Someone stole my crystal ball last week. Now I can only guess at what will happen in the future. That’s too bad because my clients ask me to predict the future several times a day.
They ask me what interest rates will be next week, next month, or next year. I tell them, “Rates will go up and down, up and down, and continue doing that until the end of time. However, rates have been trending (up or down) for the past month.”
The best rate advice I give my clients is to ladder rates by spreading their money over 3-, 4-, and 5-year period annuities. If rates are higher 3 years from now, we should have put all the money in 3-year annuities. On the other hand, if rates are down in 3 years, we should have put all the money in 5-year annuities. At the end of the period, I can tell my clients if we made the right decision, but not before then.

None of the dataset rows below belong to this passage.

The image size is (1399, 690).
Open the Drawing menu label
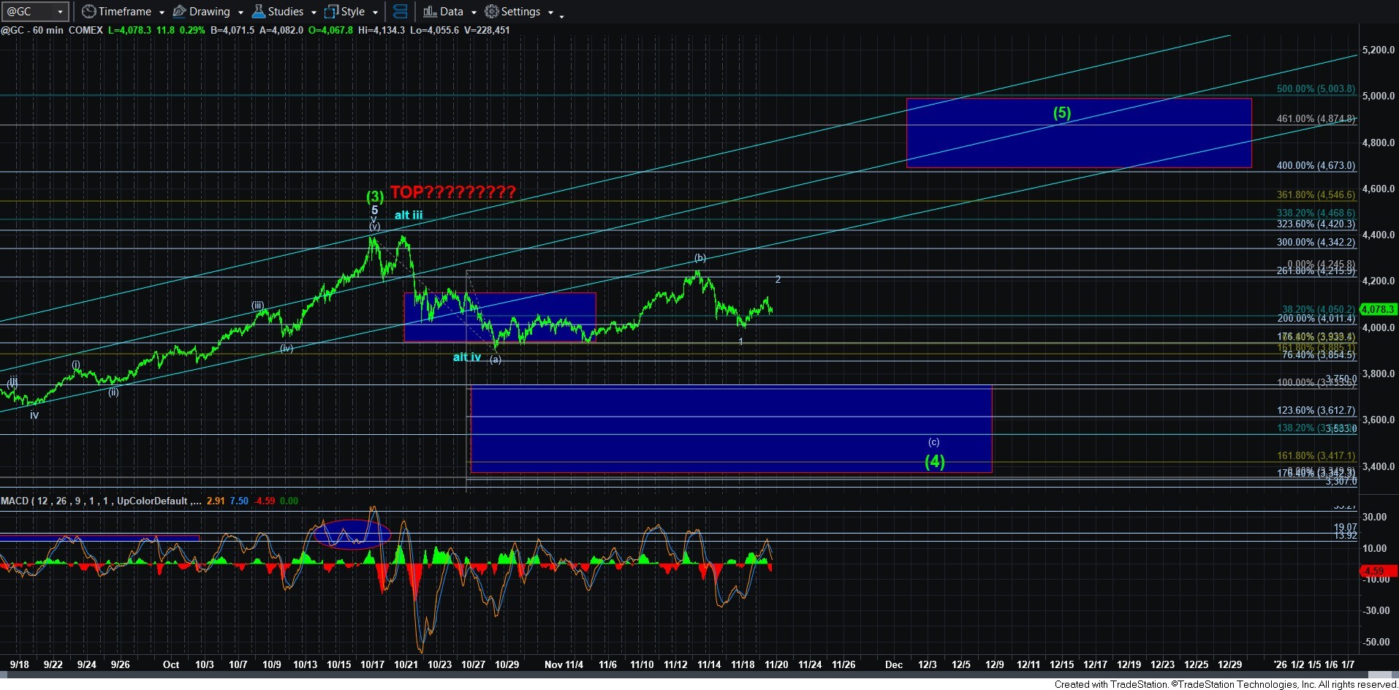pos(209,12)
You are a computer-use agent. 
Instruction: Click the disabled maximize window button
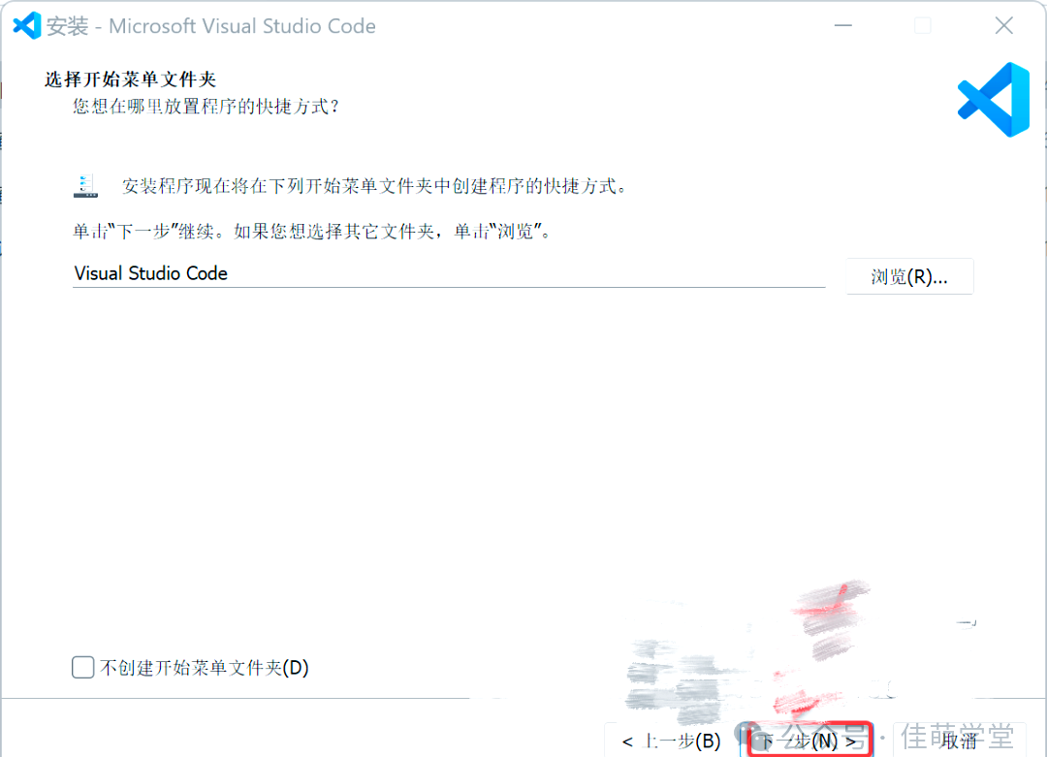coord(923,26)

Another prediction I’m asked to make is, “Should we set this annuity up with my wife or me as the owner/annuitant?”
My answer is, “Tell me when you are going to die, under what circumstances, and I can tell you exactly what to do.”

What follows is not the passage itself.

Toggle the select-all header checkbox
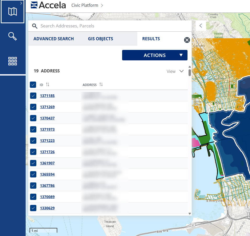The image size is (250, 236). click(33, 85)
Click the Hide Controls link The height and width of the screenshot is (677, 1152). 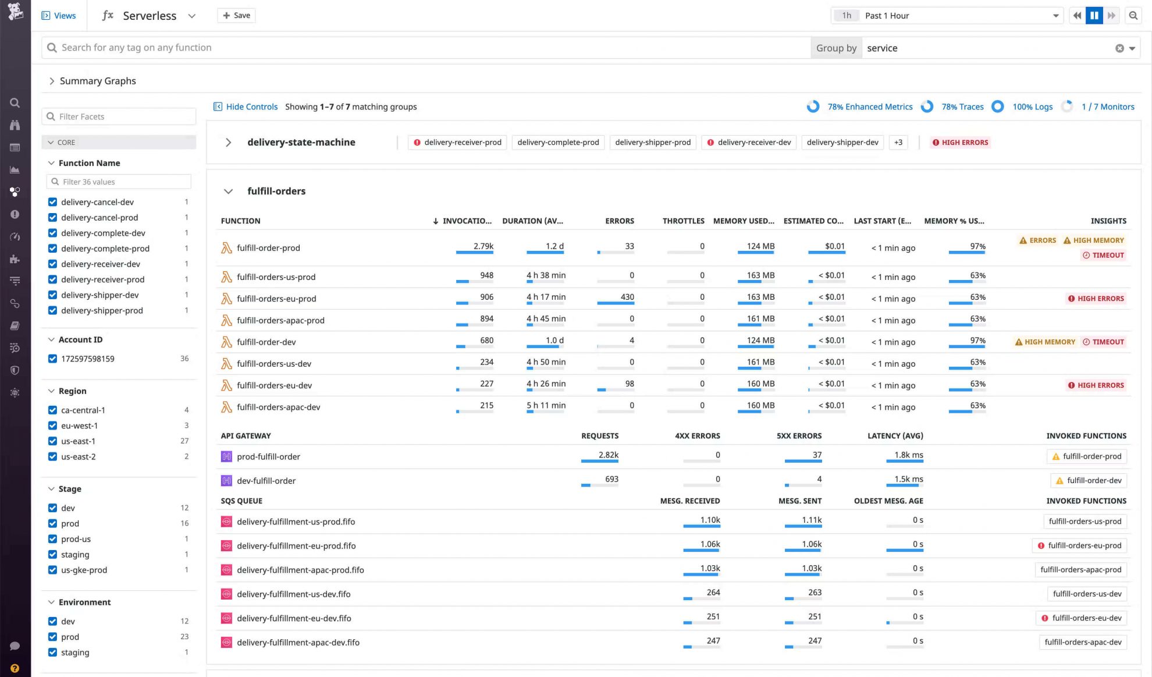click(x=251, y=107)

Since we don’t know who will die first, we go with the odds and normally use the husband as the owner/annuitant and the wife as the primary beneficiary.

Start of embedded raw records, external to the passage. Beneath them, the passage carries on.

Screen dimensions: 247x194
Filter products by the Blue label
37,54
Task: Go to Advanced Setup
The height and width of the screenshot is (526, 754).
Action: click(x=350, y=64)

If multiple annuities are involved, we’ll mix up the owner/annuitant designations.
Professional financial advisors use their training, experience, and wisdom to ask their clients questions in order to offer the best advice possible, but the bottom line is, we are all still guessing because none of us have a crystal ball.
Clients do ask some questions that can be answered clearly and simply. For example, “What happens if I die while owning this tax deferred annuity?”
The answer is, “If your wife is the primary beneficiary, she will have 3 options–cash out, pay out, or switch out.”
Cash out means she can cash out for the surrender value, pay tax on the gain and do whatever she wants with the money.